Bernie Sanders said yesterday that it’s time for the nation to think about turning all of the private utilities into public entities. Why Newsom won’t even talk about that is a disgrace.
The future of energy in the world is electricity. If we’re going to save the planet, we need to stop using fossil fuels – and that means pretty much everything is going to have to run on electricity. And that electricity will have to be generated from renewable sources.
In an era of climate change in California, we’re also going to have to transition from an era where power is generated in bulk in a few big plants and transmitted at high voltage for great distances across above-ground lines.
That means more local, distributed generation – solar panels on every roof, with locally controlled grids and safe, modern, underground lines that are not going to fall over and start fires when the wind blows. Small and mid-size renewable generation facilities near the cities where the power is used.
None of that will ever happen as long as PG&E is a private company. Because all of those things undermine PG&E’s basic business plan and would make it far less profitable. The CEO of PG&E doesn’t work for the public; the CEO of PG&E works to bring maximum value to the shareholders.

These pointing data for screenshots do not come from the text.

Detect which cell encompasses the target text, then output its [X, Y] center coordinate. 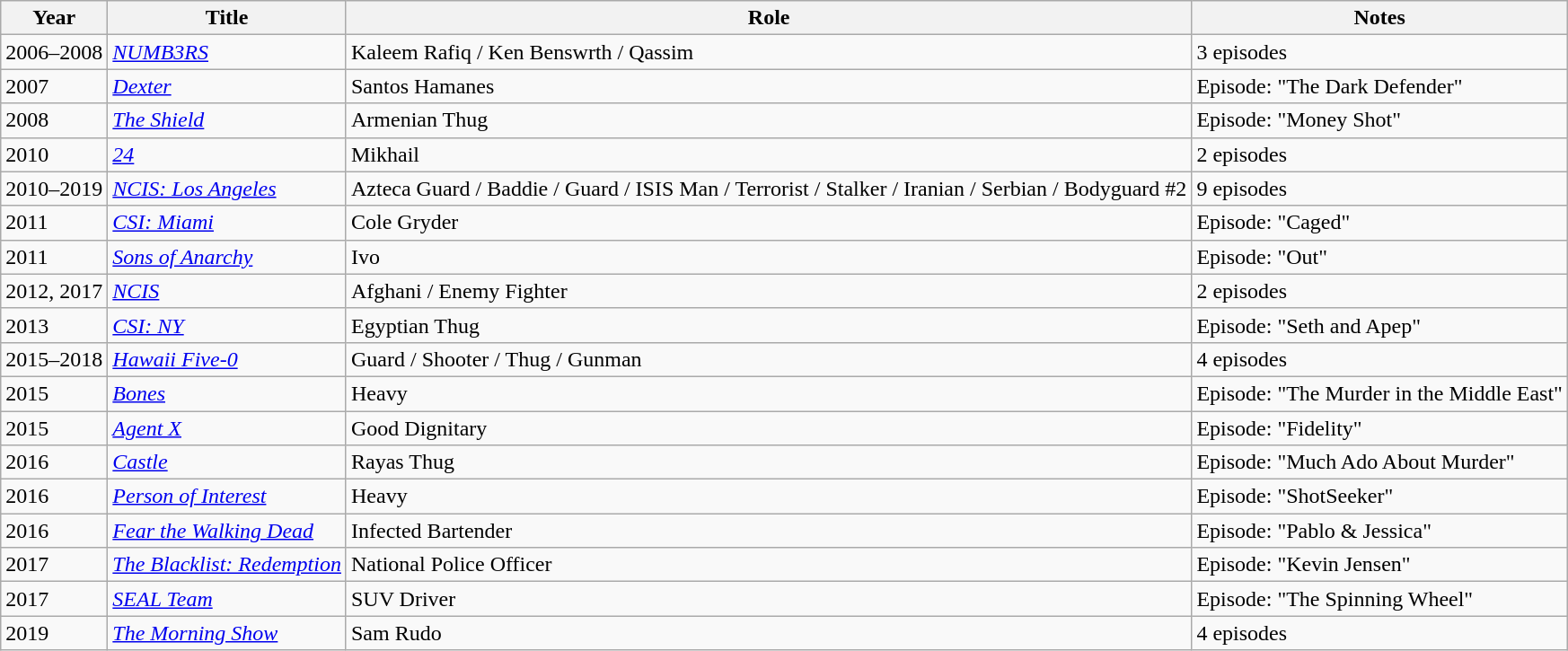
SUV Driver [769, 599]
Year [54, 18]
Sam Rudo [769, 633]
2006–2008 [54, 52]
Castle [227, 462]
Infected Bartender [769, 531]
2013 [54, 325]
Episode: "Caged" [1379, 223]
2010–2019 [54, 189]
Afghani / Enemy Fighter [769, 291]
2012, 2017 [54, 291]
Santos Hamanes [769, 86]
Episode: "The Spinning Wheel" [1379, 599]
2008 [54, 120]
Episode: "Fidelity" [1379, 428]
The Morning Show [227, 633]
Armenian Thug [769, 120]
NCIS [227, 291]
CSI: NY [227, 325]
Kaleem Rafiq / Ken Benswrth / Qassim [769, 52]
The Shield [227, 120]
2019 [54, 633]
SEAL Team [227, 599]
Guard / Shooter / Thug / Gunman [769, 359]
2007 [54, 86]
Egyptian Thug [769, 325]
Episode: "Pablo & Jessica" [1379, 531]
The Blacklist: Redemption [227, 565]
Episode: "Out" [1379, 257]
National Police Officer [769, 565]
Episode: "Seth and Apep" [1379, 325]
Fear the Walking Dead [227, 531]
NCIS: Los Angeles [227, 189]
3 episodes [1379, 52]
Mikhail [769, 154]
Role [769, 18]
Azteca Guard / Baddie / Guard / ISIS Man / Terrorist / Stalker / Iranian / Serbian / Bodyguard #2 [769, 189]
Episode: "Money Shot" [1379, 120]
9 episodes [1379, 189]
Cole Gryder [769, 223]
Episode: "ShotSeeker" [1379, 497]
24 [227, 154]
2010 [54, 154]
Episode: "The Dark Defender" [1379, 86]
Title [227, 18]
Episode: "The Murder in the Middle East" [1379, 393]
NUMB3RS [227, 52]
Person of Interest [227, 497]
Rayas Thug [769, 462]
Ivo [769, 257]
Agent X [227, 428]
CSI: Miami [227, 223]
Notes [1379, 18]
Sons of Anarchy [227, 257]
Hawaii Five-0 [227, 359]
Episode: "Kevin Jensen" [1379, 565]
Dexter [227, 86]
2015–2018 [54, 359]
Episode: "Much Ado About Murder" [1379, 462]
Bones [227, 393]
Good Dignitary [769, 428]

That model no longer works. It’s devastating to large parts of the state, where there is no longer reliable power and fires started by lines that were poorly maintained (while PG&E execs got big bonuses) are raging.

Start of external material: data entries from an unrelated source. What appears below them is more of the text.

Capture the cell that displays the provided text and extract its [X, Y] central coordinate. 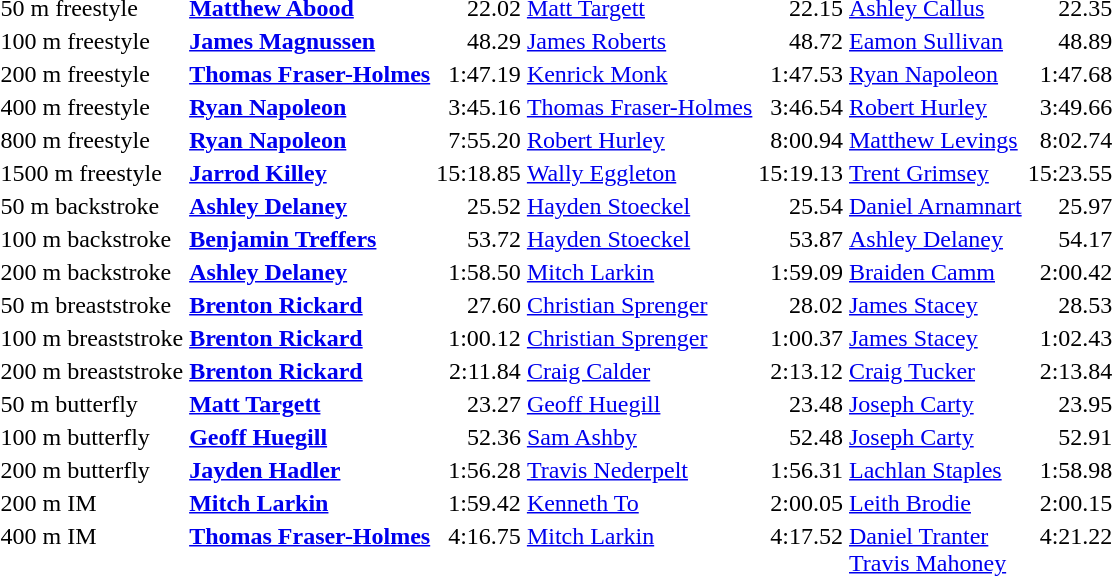
48.29 [479, 41]
1:47.53 [801, 74]
15:18.85 [479, 173]
23.27 [479, 404]
3:46.54 [801, 107]
Craig Tucker [936, 371]
2:13.12 [801, 371]
Leith Brodie [936, 503]
23.48 [801, 404]
Craig Calder [639, 371]
15:19.13 [801, 173]
1:00.12 [479, 338]
2:00.05 [801, 503]
53.72 [479, 239]
Kenneth To [639, 503]
Matthew Levings [936, 140]
Sam Ashby [639, 437]
3:45.16 [479, 107]
28.02 [801, 305]
52.48 [801, 437]
7:55.20 [479, 140]
8:00.94 [801, 140]
Kenrick Monk [639, 74]
Matt Targett [310, 404]
1:56.31 [801, 470]
25.52 [479, 206]
52.36 [479, 437]
Daniel Arnamnart [936, 206]
1:59.09 [801, 272]
Travis Nederpelt [639, 470]
1:59.42 [479, 503]
Wally Eggleton [639, 173]
Benjamin Treffers [310, 239]
1:58.50 [479, 272]
53.87 [801, 239]
James Roberts [639, 41]
Lachlan Staples [936, 470]
Braiden Camm [936, 272]
James Magnussen [310, 41]
Jarrod Killey [310, 173]
25.54 [801, 206]
27.60 [479, 305]
48.72 [801, 41]
1:56.28 [479, 470]
2:11.84 [479, 371]
1:47.19 [479, 74]
Eamon Sullivan [936, 41]
Trent Grimsey [936, 173]
1:00.37 [801, 338]
Jayden Hadler [310, 470]
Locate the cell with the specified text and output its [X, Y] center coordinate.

I am writing this at 8pm PST on Oct. 28, 2019. Right now, the entire market capitalization of PG&E is 2.01 billion. That’s less than Mayor London Breed has offered for just San Francisco’s system.

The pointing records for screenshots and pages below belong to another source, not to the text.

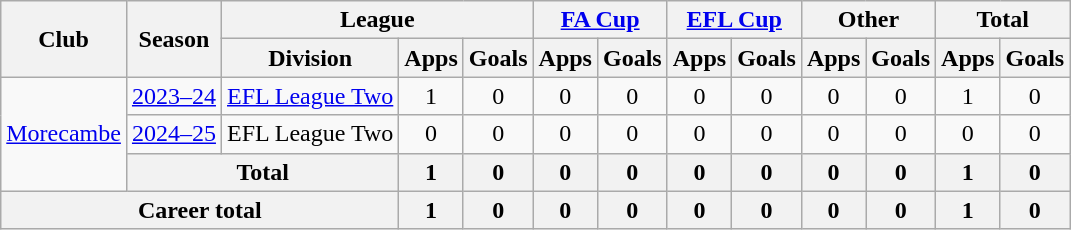
FA Cup [600, 20]
Career total [200, 210]
2024–25 [174, 134]
Division [310, 58]
EFL Cup [734, 20]
Other [868, 20]
League [377, 20]
2023–24 [174, 96]
Morecambe [64, 134]
Season [174, 39]
Club [64, 39]
Return the (X, Y) coordinate for the center point of the cell that contains the specified text.  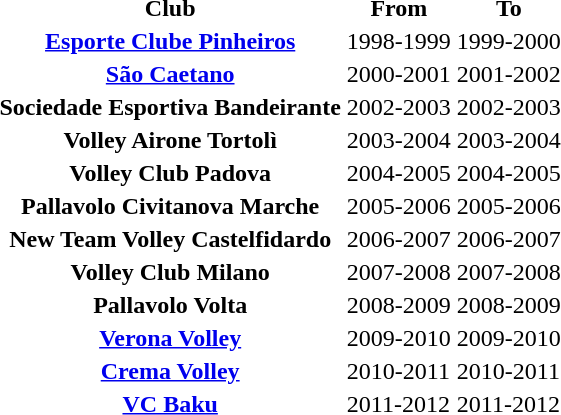
2005-2006 (398, 206)
2003-2004 (398, 140)
2010-2011 (398, 371)
2000-2001 (398, 74)
2009-2010 (398, 338)
2006-2007 (398, 239)
2004-2005 (398, 173)
2007-2008 (398, 272)
2008-2009 (398, 305)
2002-2003 (398, 107)
1998-1999 (398, 41)
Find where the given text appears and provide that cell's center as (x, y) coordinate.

If Newsom had any interest in solving the energy and fire crisis, he could have the state – not Warren Buffett, who will be looking to cut costs and bring in profits – buy the whole company right now. There’s $2 billion surplus in the state budget. Revenue bonds for that amount would cost around $60 million or $70 million a year – and PG&E’s operating revenue last year was $16 billion. Earnings from operations (not counting the liabilities of the fires that the company caused) were more than $2 billion.
That buys a lot of solar panels.
Look: Either the ratepayers or the taxpayers – that’s us – are going to be on the hook for the cost of the fires and PG&E’s liability anyway. Why not get the benefits – the chance to build a long-term, stable, renewable energy system in the state – when we can do that for almost nothing?
Memo to Gavin: Quit bloviating and take action. Buy PG&E (or seize its assets by eminent domain), break it up and give it to the public-power agencies that could fairly quickly ramp up to run it. Sacramento Municipal Utilities District could take much of the northern part of the state. There’s already a Marin Clean Energy system that could expand to run that county’s system. San Francisco is ready to take over local operations (and we could add in much of the Peninsula). There’s an East Bay Municipal Utilities District.
It would be a bit complex – but nothing the state and local agencies couldn’t handle. And then we can spend all the money the PG&E diverts as executive bonuses and profits on making sure that the lights stay on the state doesn’t burn.
Gav is the gov who promised “bold” leadership and solutions. This one is pretty obvious.